The Industrial Injuries and Diseases (Old Cases) Act 1967 (c. 34) was an act of the Parliament of the United Kingdom that consolidated certain enactments relating to workmen's compensation or other benefit in respect of employment before 5 July 1948 in Great Britain.

== Provisions ==
=== Repealed enactments ===
Section 15(1) of the act repealed 12 enactments, listed in the schedule to the act.

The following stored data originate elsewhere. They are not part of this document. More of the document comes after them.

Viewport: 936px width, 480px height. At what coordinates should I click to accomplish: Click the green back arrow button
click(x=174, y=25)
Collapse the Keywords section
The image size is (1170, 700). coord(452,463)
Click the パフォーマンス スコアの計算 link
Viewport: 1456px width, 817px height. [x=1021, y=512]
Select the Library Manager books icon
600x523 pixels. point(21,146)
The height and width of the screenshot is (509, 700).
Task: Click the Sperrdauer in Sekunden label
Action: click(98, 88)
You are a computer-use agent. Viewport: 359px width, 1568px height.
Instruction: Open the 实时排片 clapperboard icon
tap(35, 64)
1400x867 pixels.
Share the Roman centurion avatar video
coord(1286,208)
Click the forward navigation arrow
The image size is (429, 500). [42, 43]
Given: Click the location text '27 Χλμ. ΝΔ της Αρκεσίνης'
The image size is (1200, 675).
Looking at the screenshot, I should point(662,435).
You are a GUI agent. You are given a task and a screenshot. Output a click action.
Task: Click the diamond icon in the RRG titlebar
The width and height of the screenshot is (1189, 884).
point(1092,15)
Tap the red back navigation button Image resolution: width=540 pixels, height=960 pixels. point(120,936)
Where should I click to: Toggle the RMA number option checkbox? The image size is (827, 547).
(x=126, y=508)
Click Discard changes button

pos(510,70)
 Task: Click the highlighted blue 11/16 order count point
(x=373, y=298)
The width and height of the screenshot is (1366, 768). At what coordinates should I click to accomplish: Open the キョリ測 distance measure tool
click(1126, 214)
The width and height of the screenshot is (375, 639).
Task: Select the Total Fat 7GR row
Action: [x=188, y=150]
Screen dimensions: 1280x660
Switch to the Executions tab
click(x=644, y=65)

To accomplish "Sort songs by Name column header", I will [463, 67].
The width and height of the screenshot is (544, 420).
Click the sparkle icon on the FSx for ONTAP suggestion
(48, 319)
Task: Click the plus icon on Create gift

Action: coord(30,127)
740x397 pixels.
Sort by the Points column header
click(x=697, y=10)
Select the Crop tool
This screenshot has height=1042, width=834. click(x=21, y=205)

Enactments repealed by section 15(1)
| Citation | Short title | Extent of repeal |
| 9 & 10 Geo. 6. c. 62 | National Insurance (Industrial Injuries) Act 1946 | Section 89, except subsection (1)(c). |
Schedule 9.
| 14 & 15 Geo. 6. c. 22 | Workmen's Compensation (Supplementation) Act 1951 | The whole act. |
| 15 & 16 Geo. 6 & 1 Eliz. 2. c. 4 | Pneumoconiosis and Byssinosis Benefit Act 1951 | The whole act. |
| 2 & 3 Eliz. 2. c. 16 | Industrial Diseases (Benefit) Act 1954 | The whole act. |
| 5 & 6 Eliz. 2. c. 26 | National Insurance Act 1957 | Paragraph 3 of the Schedule. |
| 6 & 7 Eliz. 2. c. 1 | National Insurance (No. 2) Act 1957 | Section 4(2). |
| 10 & 11 Eliz. 2. c. 6 | Family Allowances and National Insurance Act 1961 | Sections 3(4) and 14(5). |
| 1964 c. 96 | National Insurance &c. Act 1964 | Section 3(3). |
| 1965 c. 52 | National Insurance (Industrial Injuries) Act 1965 | In section 61(1), the words "or section 89 of the Act of 1946". |
| 1965 c. 79 | Workmen's Compensation and Benefit (Amendment) Act 1965 | The whole act. |
| 1966 c. 6 | National Insurance Act 1966 | Section 6(4)(d). |
| 1967 c. 25 | National Insurance (Industrial Injuries) (Amendment) Act 1967 | In section 1(1), the words "the following enactments, namely", paragraphs (b) and (c), and the word "each". |
Section 1(2) from "or, as" onwards.
Section 1(3).
In section 1(4), the words "or a scheme under the Supplementation Act or the Benefit Act", the words "or, as the case may be, that the scheme is" and the words from "or, as the case may be, section" onwards.
Section 2 from "or under" onwards.
Section 3(3)(b).
In section 3(4) the words from "section 5(3)" to "Benefit Act".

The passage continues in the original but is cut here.